Objective: Recombinant hGH (rhGH) therapy may unmask central hypoadrenalism in adults with organic GH deficiency (GHD), likely by normalizing 11beta-hydroxysteroid dehydrogenase type 1 isoenzyme (11betaHSD1) activity and reducing cortisone to cortisol conversion. The aim of the present study was to evaluate the hypothalamic-pituitary-adrenal (HPA) axis in children with idiopathic isolated GHD and normal pituitary magnetic resonance imaging (MRI) both before and during rhGH therapy.
Design and patients: This was a single-centre study of 10 consecutive children [five males and five females, mean age: 12.2 +/- 1.0 year]. Evaluation was performed at baseline and on rhGH (mean duration: 10.9 +/- 2.9 months, mean dose: 0.030 +/- 0.002 mg/kg bw/day).
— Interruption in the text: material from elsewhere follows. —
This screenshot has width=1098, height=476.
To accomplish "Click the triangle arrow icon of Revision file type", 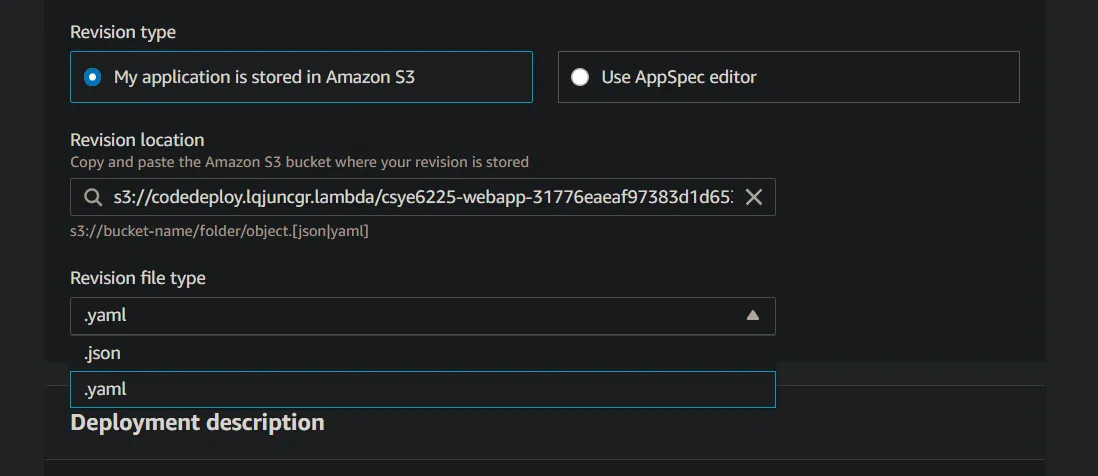I will pos(753,316).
Measurements: HPA function was assessed by serum cortisol levels before and after appropriate provocative stimuli, that is, 1 microg ACTH test (N = 5 patients) or insulin tolerance test (ITT, N = 5 patients), evaluating all children with the same stimulation test both before and during rhGH therapy. Central hypoadrenalism was excluded by the presence of either a peak of > 500 nmol/l or a rise in cortisol levels of > 200 nmol/l, after both tests.
Results: On rhGH therapy, serum IGF-I levels normalized, while serum cortisol and ACTH levels did not significantly differ from those recorded at baseline. The mean serum cortisol peak after both provocative tests was not significantly different on rhGH therapy and at baseline (498 +/- 41 vs. 580 +/- 35 nmol/l, respectively, P = 0.06), the mean cortisol rise being 280 +/- 45 and 270 +/- 36 nmol/l on rhGH and at baseline, respectively.
Conclusions: According to the diagnostic criteria, no child became hypoadrenal on rhGH, contrary to what observed in patients with organic GHD, further supporting the view that only in patients with organic multiple pituitary hormone deficiency GHD masks the presence of a hidden central hypoadrenalism.